The aqueous coating composition of the present invention can be applied to a substrate by existing means including brushing, dipping, rolling, and spraying. The aqueous coating composition is preferably applied by spraying. Standard spray techniques and spray equipment can be used such as air atomized spray, air spray, airless spray, high volume low pressure spray, and electrostatic spray such as electrostatic bell coating, as well as manual or automated methods. After the coating composition of the present invention is applied to a substrate, the coating composition may be dried or allowed to dry to form a film (i.e., a coating) at room temperature (20 ℃ to 25 ℃) or at an elevated temperature, such as 35 ℃ to 60 ℃.

Examples of the invention

Some embodiments of the invention will now be described in the following examples, in which all parts and percentages are by weight unless otherwise indicated.

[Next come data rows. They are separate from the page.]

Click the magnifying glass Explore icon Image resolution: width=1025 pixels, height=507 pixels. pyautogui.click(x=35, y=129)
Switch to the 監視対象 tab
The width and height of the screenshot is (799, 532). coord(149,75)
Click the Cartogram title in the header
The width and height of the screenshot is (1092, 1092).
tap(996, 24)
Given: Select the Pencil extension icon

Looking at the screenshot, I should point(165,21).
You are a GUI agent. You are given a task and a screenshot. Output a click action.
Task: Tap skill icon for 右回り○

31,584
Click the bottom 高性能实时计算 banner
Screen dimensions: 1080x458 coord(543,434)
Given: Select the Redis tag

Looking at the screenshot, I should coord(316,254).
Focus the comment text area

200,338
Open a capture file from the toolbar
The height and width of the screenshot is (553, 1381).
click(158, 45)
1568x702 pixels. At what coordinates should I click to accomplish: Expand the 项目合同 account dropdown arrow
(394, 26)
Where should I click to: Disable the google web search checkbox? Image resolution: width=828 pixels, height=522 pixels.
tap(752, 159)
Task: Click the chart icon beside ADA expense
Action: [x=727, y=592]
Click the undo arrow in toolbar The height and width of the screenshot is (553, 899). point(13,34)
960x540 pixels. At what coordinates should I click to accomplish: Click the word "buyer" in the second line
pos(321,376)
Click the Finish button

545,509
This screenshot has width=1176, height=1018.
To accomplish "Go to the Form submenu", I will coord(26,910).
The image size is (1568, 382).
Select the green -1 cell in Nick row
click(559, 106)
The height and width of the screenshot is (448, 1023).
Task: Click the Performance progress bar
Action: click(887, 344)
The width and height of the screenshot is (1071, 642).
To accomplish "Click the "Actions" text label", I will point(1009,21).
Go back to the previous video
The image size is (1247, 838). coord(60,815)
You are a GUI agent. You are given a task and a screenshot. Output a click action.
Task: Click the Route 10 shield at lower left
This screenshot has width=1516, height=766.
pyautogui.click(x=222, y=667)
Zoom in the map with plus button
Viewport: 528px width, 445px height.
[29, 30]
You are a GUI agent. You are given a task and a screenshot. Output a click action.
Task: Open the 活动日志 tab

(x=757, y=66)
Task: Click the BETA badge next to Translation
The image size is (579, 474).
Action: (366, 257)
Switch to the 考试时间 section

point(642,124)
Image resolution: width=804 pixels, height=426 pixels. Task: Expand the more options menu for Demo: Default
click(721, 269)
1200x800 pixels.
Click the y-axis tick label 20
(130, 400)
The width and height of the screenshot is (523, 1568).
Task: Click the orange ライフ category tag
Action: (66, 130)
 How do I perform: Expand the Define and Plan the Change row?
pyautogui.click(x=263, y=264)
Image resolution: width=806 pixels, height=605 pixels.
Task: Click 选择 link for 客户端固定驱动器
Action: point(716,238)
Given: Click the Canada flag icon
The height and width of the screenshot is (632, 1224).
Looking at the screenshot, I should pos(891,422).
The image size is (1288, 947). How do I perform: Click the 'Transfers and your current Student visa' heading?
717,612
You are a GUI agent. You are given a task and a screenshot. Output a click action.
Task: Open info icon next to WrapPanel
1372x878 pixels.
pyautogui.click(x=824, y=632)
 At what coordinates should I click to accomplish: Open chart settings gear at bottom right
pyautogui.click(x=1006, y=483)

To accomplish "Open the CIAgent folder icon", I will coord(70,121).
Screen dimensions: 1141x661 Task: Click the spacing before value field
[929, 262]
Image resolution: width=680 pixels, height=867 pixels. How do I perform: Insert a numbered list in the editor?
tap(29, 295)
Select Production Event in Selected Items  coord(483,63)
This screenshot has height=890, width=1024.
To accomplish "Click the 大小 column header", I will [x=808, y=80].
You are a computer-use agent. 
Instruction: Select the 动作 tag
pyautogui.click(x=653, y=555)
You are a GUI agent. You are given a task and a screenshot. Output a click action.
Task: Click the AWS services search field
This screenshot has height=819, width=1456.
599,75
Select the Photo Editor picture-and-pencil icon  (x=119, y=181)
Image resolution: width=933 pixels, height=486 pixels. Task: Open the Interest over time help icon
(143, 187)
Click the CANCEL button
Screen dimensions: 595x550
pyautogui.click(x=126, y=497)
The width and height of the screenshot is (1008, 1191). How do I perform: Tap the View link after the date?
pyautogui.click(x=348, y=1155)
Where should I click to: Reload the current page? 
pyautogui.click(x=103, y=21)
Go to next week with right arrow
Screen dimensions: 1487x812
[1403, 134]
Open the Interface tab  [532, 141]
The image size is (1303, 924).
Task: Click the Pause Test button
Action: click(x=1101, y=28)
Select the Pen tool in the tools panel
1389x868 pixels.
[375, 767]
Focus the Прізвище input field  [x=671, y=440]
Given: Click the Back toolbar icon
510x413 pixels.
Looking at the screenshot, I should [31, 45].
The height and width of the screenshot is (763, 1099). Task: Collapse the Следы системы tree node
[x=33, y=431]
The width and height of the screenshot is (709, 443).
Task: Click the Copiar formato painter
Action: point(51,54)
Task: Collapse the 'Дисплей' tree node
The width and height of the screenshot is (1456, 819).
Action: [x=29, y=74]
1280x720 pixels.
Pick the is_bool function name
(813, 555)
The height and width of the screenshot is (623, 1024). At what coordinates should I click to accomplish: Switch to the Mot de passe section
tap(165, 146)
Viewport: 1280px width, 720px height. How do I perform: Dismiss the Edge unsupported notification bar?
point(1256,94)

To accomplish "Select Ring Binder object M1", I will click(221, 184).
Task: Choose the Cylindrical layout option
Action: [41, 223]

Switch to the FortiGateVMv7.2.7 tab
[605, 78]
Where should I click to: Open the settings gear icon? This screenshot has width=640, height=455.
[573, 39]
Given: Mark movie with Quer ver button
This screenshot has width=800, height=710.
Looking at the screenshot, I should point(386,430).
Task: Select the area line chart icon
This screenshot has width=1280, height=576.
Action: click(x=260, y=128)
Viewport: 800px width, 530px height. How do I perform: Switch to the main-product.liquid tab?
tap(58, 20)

The following OPTIPORE and AMBERLITE adsorbents were purchased from the dow chemical company:

DOWEX OPTIPORE L493 adsorbent ("L493") is a halogenated alkylated copolymer of styrene and divinylbenzene copolymer (surface area: 1100 m)²(iv)/g, particle diameter: 280-900 μm).

DOWEX OPTIPORE SD-2 adsorbent ("SD-2") is a dimethylamine-functionalized alkylene-bridged copolymer of styrene and divinylbenzene (surface area: 1100 m)²(iv)/g, particle diameter: 280-900 μm).

AMBERLITE XAD4 adsorbent ("XAD 4") is a polymer of divinylbenzene and other vinyl aromatic monomers (surface area: 750 m)²(iv)/g, particle diameter: 490-690 μm).

AMBERLITE XAD16N adsorbent ("XAD 16N") is a polymer of divinylbenzene and other vinyl aromatic monomers (surface area: 800 m)²(iv)/g, particle diameter: 560 — 710 μm).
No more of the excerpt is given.